WHAT MAKES A PEST A PEST?
By Chris Williams on May 2, 2017.
Webster’s Collegiate Thesaurus identifies a “pest” as an annoyance, offering up useful idioms such as pain in the neck, pea in the shoe, and thorn in the flesh. The American Heritage Dictionary takes it one step further and adds “harmful” or “injurious” to the definition: Pest n. 1. An annoying person or thing; a nuisance. 2. An injurious plant or animal, especially one harmful to human beings.
In the pest control business, pests are not just unwanted insects and spiders — rodents, birds, other animals and arthropods, even some beautiful flowering plants can be pestiferous “weeds.” We’re well aware that what might be a pest to one person may not be a pest to another. It’s all in the eye (and attitude) of the beholder.
PEST? IT DEPENDS ON INDIVIDUAL TOLERANCE LEVEL
Some people may not tolerate any kind of pest in their home, no way, no how. Sometimes potential pests only become pests at a certain level of pestiness. For example, most people can tolerate a single house fly, or even two, in their home but when there are suddenly 30 house flies buzzing about inside, the perception changes and they begin to take steps to control this new pest. Classical integrated pest management programs actually have a name for this – the “action threshold.”
In agricultural pest control, and even sometimes in urban pest management, the action threshold is the point at which control methods are undertaken. In other words, a particular pest can be tolerated until, and if, its numbers reach the action threshold. Above the action threshold, the insect, rodent, or other pest can be expected to cause unacceptable damage or irritation. This action level is different for each pest, each situation, and often each individual.
When it comes to pest control around homes and buildings, the action threshold rarely applies because we assume that when a person contacts an exterminator, they have already made the determination that the pest in question is at an unacceptable level for them. One mouse in the house is one too many for most people. Action levels may be higher for certain insects such as fruit flies but might be set at 0 for blood-sucking bed bugs or poisonous black widow spiders. On the other hand, if the presence of one mouse, or 5 cockroaches, or 3 spiders does not bother an individual, it is not a pest in their eyes and they are not likely to take control action at all.

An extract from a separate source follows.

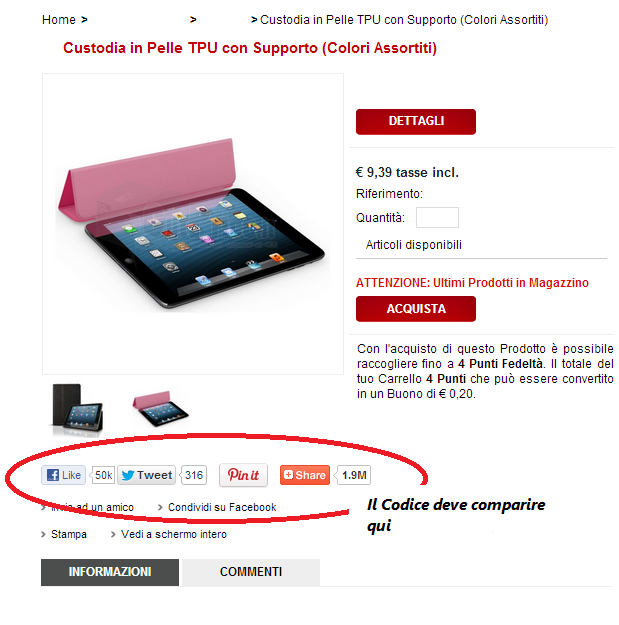Click the Pinterest Pin it button
The image size is (619, 625).
(243, 475)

PEST? IT DEPENDS ON TIME AND PLACE
Insects or other creatures may be considered to be pests in some situations but not in others. It’s all about being in the wrong place at the wrong time. We may be perfectly happy to see bats hunting insects in our backyard but we don’t want them roosting in our attic, beneficial or not. Likewise, the lady beetle is beneficial and a friend of children everywhere and we’ve been taught to appreciate this harmless outdoor insect. In recent years, however, we have been inundated with the invasive, multicolored Asian lady beetle that can move into homes by the hundreds to spend the winter, still relatively harmless but now a pest. A weed is often just a plant in the wrong place…a pest.